本文:
= = =

記録と記憶・言語化による区別

モヤモヤとしたことをモヤモヤとしたまま書くよ。

記憶って何だろう。記録って何だろう。そんなことをモヤモヤと考えている。


僕は元来、情報を体系的にまとめる行為が好きだ。整理できずにただ溜め込んでしまう「データホーダー」ではなく、どちらかというと「記録魔」「アーキビスト」的な感じで、ファイル名やフォルダ分けをキチッと整理して保管する行為そのものが心地よく、性に合っていると思っている。そうなったのは、父がカメラ好きで、自分も小さい頃から写真や動画を日常的に撮ってきたことと、ホームページを作り始めたことが大きな要因だと思う。自分が絵を描いたり日記を書いたり、Flash アニメやプログラミングをして何かを作ったら、それをホームページ上で公開する、そこまでがセットになった考え方が染み付いている。

= = =

データ行:
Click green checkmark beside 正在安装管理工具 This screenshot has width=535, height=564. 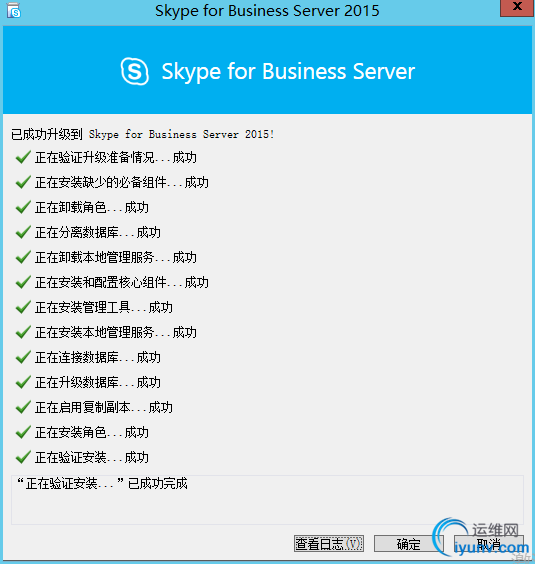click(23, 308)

= = =

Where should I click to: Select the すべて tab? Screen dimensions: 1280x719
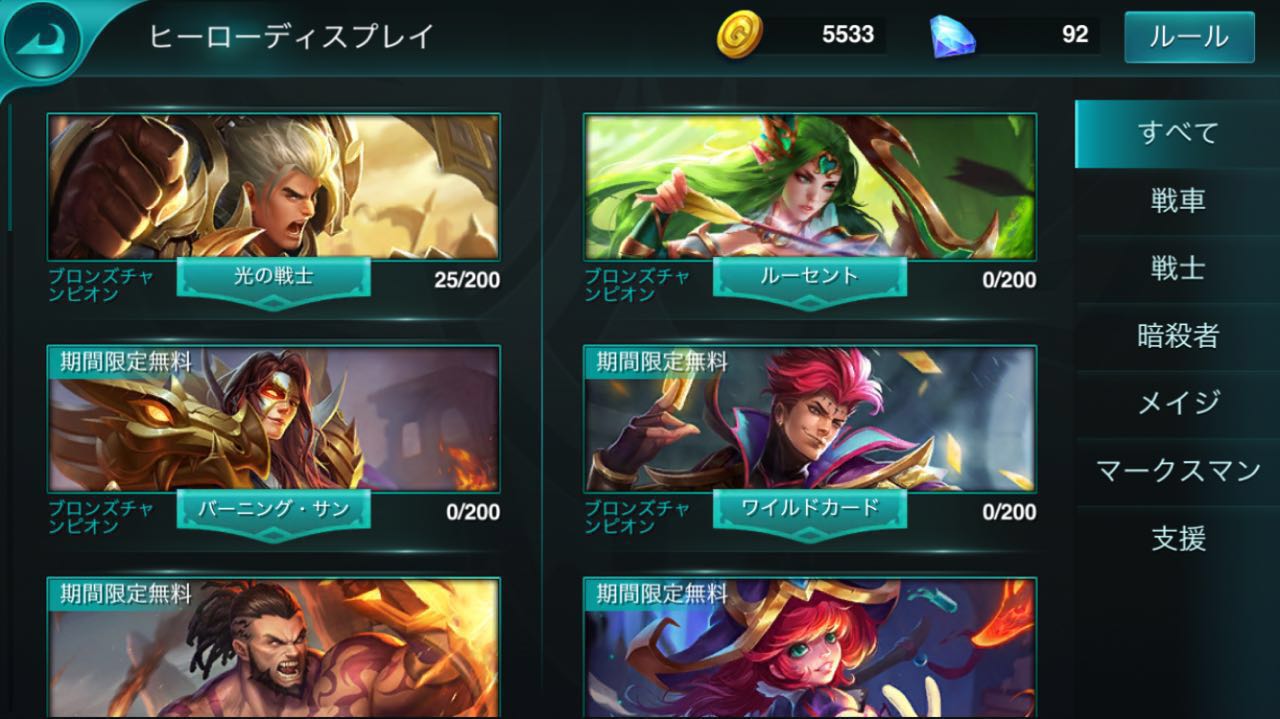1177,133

= = =

課題の条件:
1 - 次の(a)〜(c)が本文の内容と一致するかを、それぞれ「はい」か「いいえ」で答えてください。判断の決め手となる本文の語句も正確に引用してください。
(a) 筆者は、情報を整理できずにただ溜め込んでしまうタイプだと自分を説明している。
(b) 筆者の父はカメラが好きだった。
(c) 筆者には、何かを作ったらホームページ上で公開するところまでを一続きとする考え方が身についている。
2 - 本文のうち、「記憶って何だろう。記録って何だろう。そんなことをモヤモヤと考えている。」を含む語句で始まり「った考え方が染み付いている。」で終わる部分を、一字一句変えずに再掲してください。

正解:
1 -
(a) いいえ。「整理できずにただ溜め込んでしまう「データホーダー」ではなく」
(b) はい。「父がカメラ好きで」
(c) はい。「それをホームページ上で公開する、そこまでがセットになった考え方が染み付いている」

2 -
記憶って何だろう。記録って何だろう。そんなことをモヤモヤと考えている。


僕は元来、情報を体系的にまとめる行為が好きだ。整理できずにただ溜め込んでしまう「データホーダー」ではなく、どちらかというと「記録魔」「アーキビスト」的な感じで、ファイル名やフォルダ分けをキチッと整理して保管する行為そのものが心地よく、性に合っていると思っている。そうなったのは、父がカメラ好きで、自分も小さい頃から写真や動画を日常的に撮ってきたことと、ホームページを作り始めたことが大きな要因だと思う。自分が絵を描いたり日記を書いたり、Flash アニメやプログラミングをして何かを作ったら、それをホームページ上で公開する、そこまでがセットになった考え方が染み付いている。